But Urtho could not help being his optimistic self, nor could he stop giving unworthy people so many second chances that they might as well not even have gotten reprimanded. Urtho would remember all the great things that Shaiknam’s father had done, probably assume that Shaiknam had learned his lesson and would give him back the command he had taken away, rather than promoting someone else.

After all, it would look very bad for General Shaiknam if Urtho did promote someone of a lower rank to command the Sixth, when Shaiknam was sitting there on his thumbs, doing nothing. Until now, Urtho had been able to maintain that polite fiction that he was “seasoning” Farle, and that General Shaiknam was taking a well-earned leave of absence to rest.

He would not be able to maintain it for more than a moment after the rest of the forces learned of Farle’s death. It was either shame Shaiknam, with all the attendant problems that would cause, or give the Sixth back to the man who’d never completed a task in his life.

There was no doubt in Skan’s mind which it would be. Shaiknam was too well-born, too well-connected. The Sixth would go back to him.

That seemed to be the conclusion everyone else had come to as well. With Shaiknam in charge, the gryphons of the Sixth just became deployable decoys again. Right now, the big question seemed to be what, if anything, they could do about it.

Skan moved from group to group, just listening, saying nothing. He heard much the same from each group; this is dreadful, and we’re all going to get killed by this madman, but we can’t do anything about it. There was a great deal of anxiety—panic, in fact—but no one was emerging with any ideas, or even as a leader willing and able to represent them all.

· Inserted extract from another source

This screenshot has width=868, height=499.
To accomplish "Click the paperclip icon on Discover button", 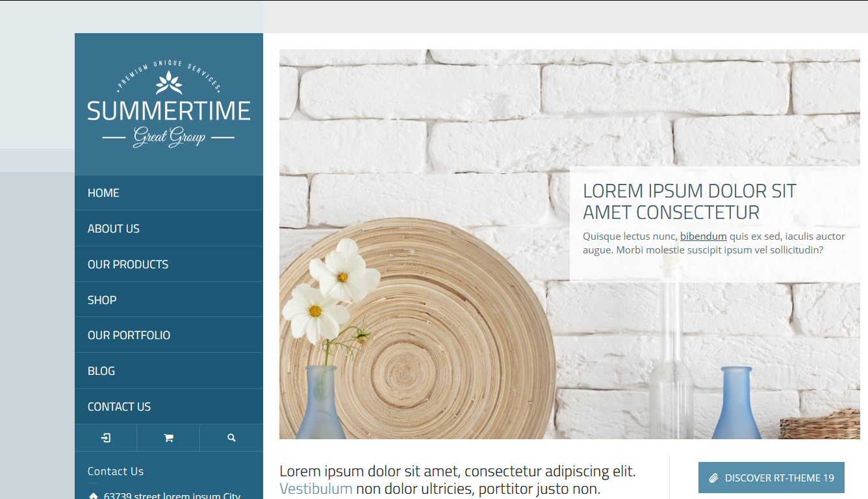I will click(x=713, y=478).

Which leavesme. Well, this was the moment, if ever, to act on the theories of leadership he had been researching all this time. Can you be a leader, featherhead? He looked around once more at the gathering of his kind; gryphons had started to pick at their feathers like hysterical messenger-birds, they were so upset.

I guess there isn’t a choice. It’s me, or no one.

He jumped up onto the highest sunbathing rock, and let loose with a battle-screech that stunned everyone else to silence.

“Excuse me,” he said into the quiet, as startled eyes met his, and upturned beaks gaped at him. “But this seems to be a problem that we already have the solution to. Urtho doesn’t control us anymore, remember? We are just as autonomous as the mages, if we want to be. We can all fly off into the wilderness and leave the whole war behind any time we want.”

A moment more of silence, and then the assembled gryphons met his words with a roar of objections. He nodded and listened without trying to stem the noise or counter their initial words; most of the objections boiled down to the simple fact of the gryphons’ loyalty to their creator. No one wanted to abandon Urtho or his cause. They just wanted to be rid of Shaiknam.

When the last objection had been cried out onto the air, and the assemblage quieted down again, he spoke.

“I agree with you,” he said, marveling that not a single gryphon in the lot had made any objection to his assumption of leadership. “We owe loyalty—everything—to Urtho. We shouldn’t even consider abandoning him. But we do not have to tell him that. The mages all felt exactly the same way, but they were perfectly willing to use the fact that they could all pack up and leave as a bargaining-chit. We should do the same thing. If the situation was less dangerous for us than it is, I would never suggest this course of action, but I think we all know what life for the Sixth was like under Shaiknam, and we can’t allow a fool to throw our lives away.”

Heads nodded vigorously all around him as crest-feathers slowly smoothed down, ear-tufts rising with interest. “You’ve got to be the one, Black Boy,” Aubri called out from somewhere in the rear. “You’ve got to be the one to speak for us. You’re the best choice for the job.”

Another chorus, this time of assent, greeted Aubri’s statement. Skan’s nares flushed with mingled embarrassment and pride.

“I’ll tell you what, then,” he told them all, wondering if what he was doing was suicidally stupid, or would be their salvation. “I was trying to come up with a plan to get the confrontation over with quickly, before Shaiknam has a chance to entrench himself. Now, we all know that where Shaiknam goes, Garber follows, and I’m pretty certain he is going to be the one to try to bring us to heel initially. This is the tactic that just might work best. . . .”

Two messages came by bird from Garber, both of which he ignored. One of the gryphons who had a particularly good relationship with the birds smugly took the second one off for a moment when it arrived. When the gryphon was finished, the bird flew off. Shortly thereafter, messenger-birds rose in a cloud from the area around Shaiknam’s tent, and scattered to the far corners of the camp.

That left Shaiknam and Garber with no choice but to use a human messenger. The gryphons of the Sixth took to their lairs to hide while the rest made themselves scarce, and Skan was the only gryphon in sight. He reclined at his ease up on the sunbathing rock, as an aide-de-camp in the colors of the Sixth came trudging up the path to the lairs, looking for the gryphons Garber had summoned so imperiously.